Activity =
From the material below, retype exactly the lines that begin at the line with "313-74-67 (20, 649)" and end after the line with "WIMS Live 2022 (300, 203)"; pictures stay out of the copy.

Given information =
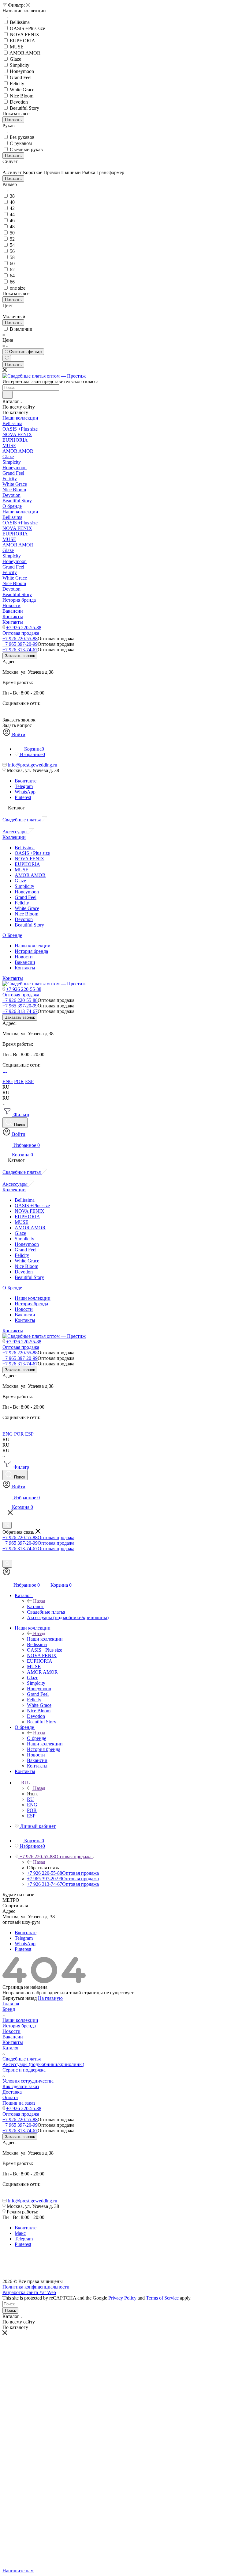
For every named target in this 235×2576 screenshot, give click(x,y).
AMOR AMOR (30, 875)
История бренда (31, 951)
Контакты (25, 967)
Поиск (10, 2310)
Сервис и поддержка (24, 2069)
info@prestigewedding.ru (32, 764)
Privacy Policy (122, 2297)
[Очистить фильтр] (6, 358)
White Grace (27, 908)
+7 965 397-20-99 (20, 644)
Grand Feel (25, 897)
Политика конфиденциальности (35, 2286)
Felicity (22, 902)
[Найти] (7, 395)
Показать (13, 119)
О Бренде (12, 935)
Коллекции (14, 837)
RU (30, 1799)
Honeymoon (27, 891)
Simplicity (24, 886)
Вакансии (25, 962)
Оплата (10, 2097)
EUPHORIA (27, 864)
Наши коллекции (32, 945)
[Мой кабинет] (6, 1574)
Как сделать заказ (20, 2086)
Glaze (20, 880)
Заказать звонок (20, 655)
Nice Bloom (26, 913)
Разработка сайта (29, 2292)
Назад (39, 1601)
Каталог (35, 1606)
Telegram (24, 786)
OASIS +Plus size (32, 853)
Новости (24, 956)
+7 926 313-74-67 (20, 649)
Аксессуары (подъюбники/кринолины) (43, 2064)
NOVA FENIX (29, 858)
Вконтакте (25, 780)
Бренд (8, 2009)
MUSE (21, 869)
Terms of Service (162, 2297)
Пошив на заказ (18, 2103)
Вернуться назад (19, 1998)
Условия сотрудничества (28, 2080)
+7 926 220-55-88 (23, 627)
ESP (29, 1081)
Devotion (24, 919)
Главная (10, 2003)
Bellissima (25, 847)
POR (19, 1081)
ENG (7, 1081)
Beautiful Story (29, 924)
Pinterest (23, 797)
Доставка (12, 2092)
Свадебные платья (21, 2058)
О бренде (36, 1738)
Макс (20, 2233)
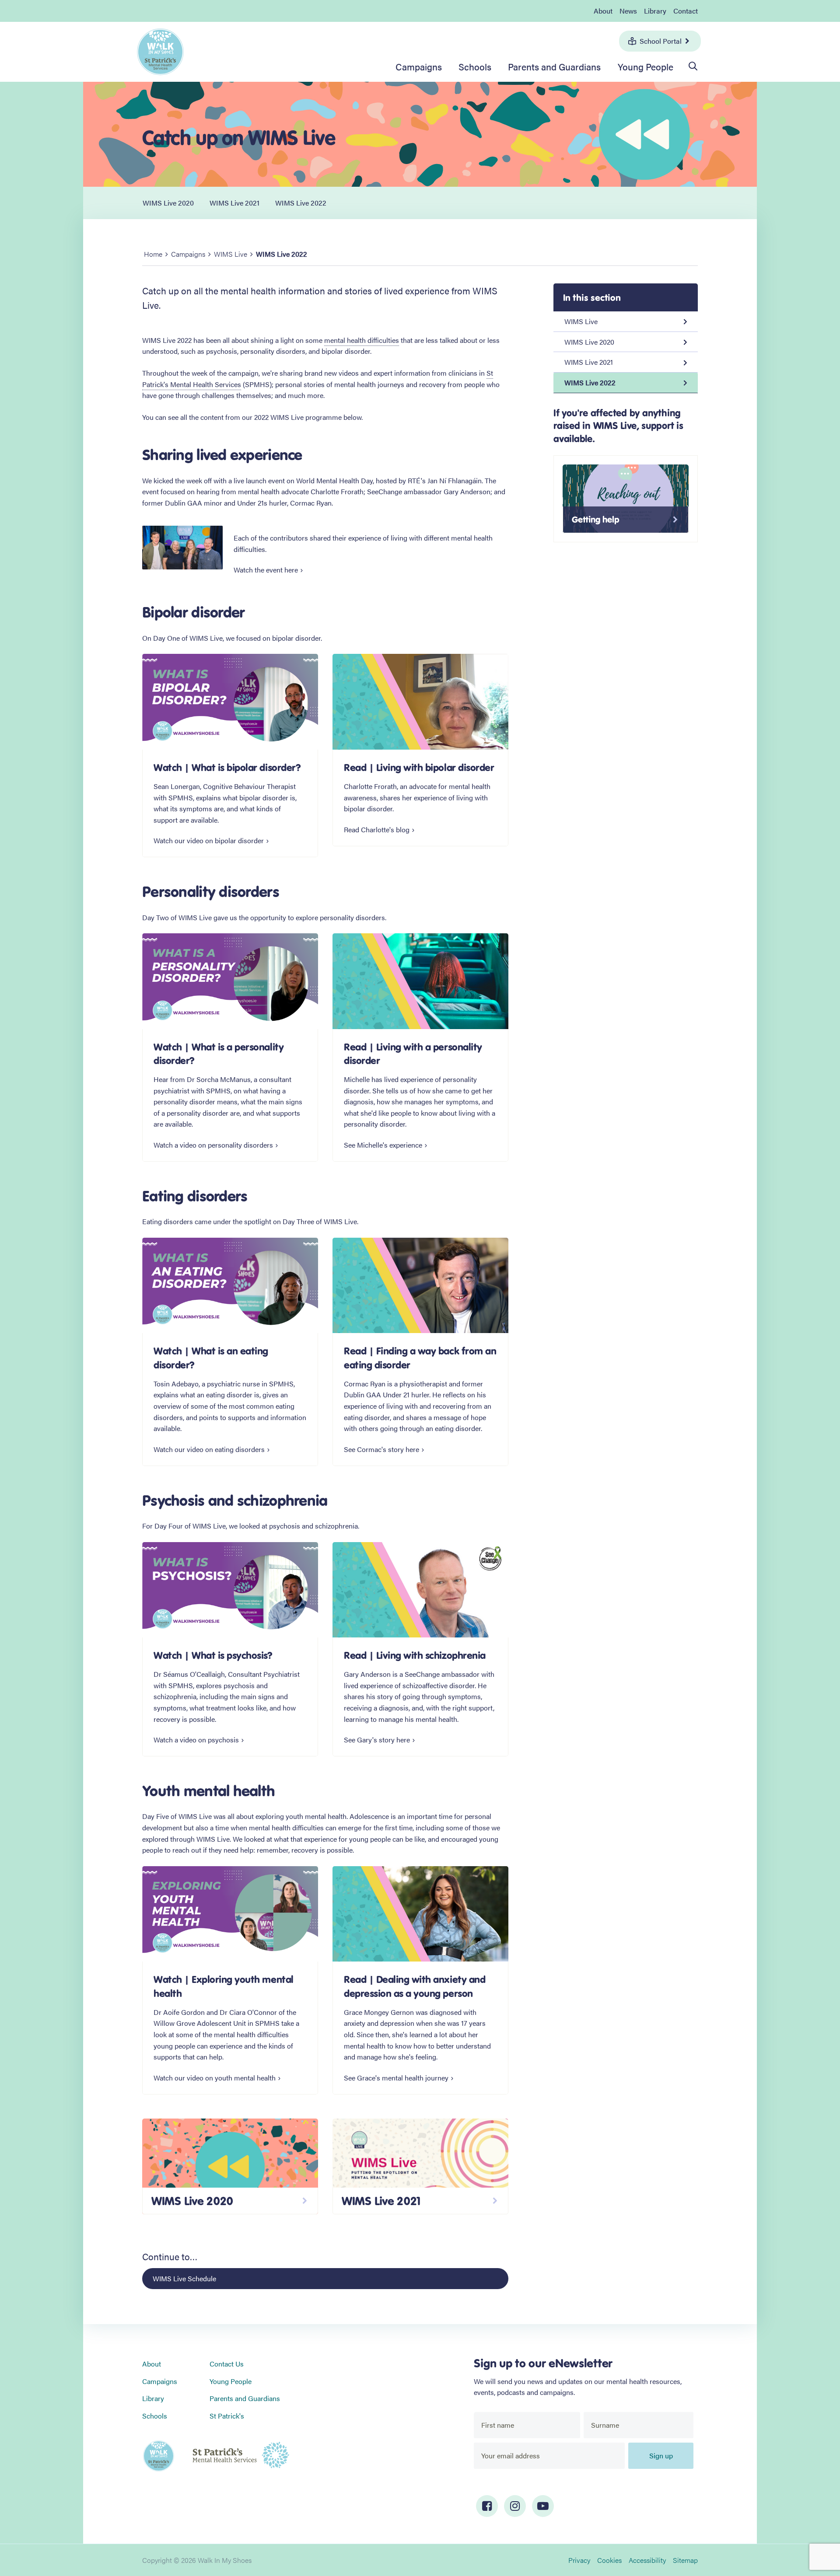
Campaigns (419, 66)
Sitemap (685, 2560)
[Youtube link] (543, 2506)
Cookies (609, 2560)
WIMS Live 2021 (234, 203)
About (603, 11)
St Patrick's (227, 2416)
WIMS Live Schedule (184, 2278)
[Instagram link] (515, 2506)
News (628, 11)
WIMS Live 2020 (168, 203)
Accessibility (647, 2560)
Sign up (661, 2455)
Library (655, 11)
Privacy (579, 2560)
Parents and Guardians (554, 66)
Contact (685, 11)
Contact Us (227, 2364)
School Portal (661, 41)
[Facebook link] (487, 2506)
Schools (474, 66)
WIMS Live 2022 (300, 203)
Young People (645, 66)
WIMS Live (230, 254)
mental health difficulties (361, 340)
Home (153, 254)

Reply to the exercise =
+7 926 313-74-67 (20, 649)
Аксессуары (подъюбники/кринолины) (43, 2064)
NOVA FENIX (29, 858)
Вконтакте (25, 780)
Бренд (8, 2009)
MUSE (21, 869)
Terms of Service (162, 2297)
Пошив на заказ (18, 2103)
Вернуться назад (19, 1998)
Условия сотрудничества (28, 2080)
+7 926 220-55-88 (23, 627)
ESP (29, 1081)
Devotion (24, 919)
Главная (10, 2003)
Bellissima (25, 847)
POR (19, 1081)
ENG (7, 1081)
Beautiful Story (29, 924)
Pinterest (23, 797)
Доставка (12, 2092)
Свадебные платья (21, 2058)
О бренде (36, 1738)
Макс (20, 2233)
Campaigns (419, 66)
Sitemap (685, 2560)
[Youtube link] (543, 2506)
Cookies (609, 2560)
WIMS Live 2021 (234, 203)
About (603, 11)
St Patrick's (227, 2416)
WIMS Live Schedule (184, 2278)
[Instagram link] (515, 2506)
News (628, 11)
WIMS Live 2020 (168, 203)
Accessibility (647, 2560)
Sign up (661, 2455)
Library (655, 11)
Privacy (579, 2560)
Parents and Guardians (554, 66)
Contact (685, 11)
Contact Us (227, 2364)
School Portal (661, 41)
[Facebook link] (487, 2506)
Schools (474, 66)
WIMS Live 2022 (300, 203)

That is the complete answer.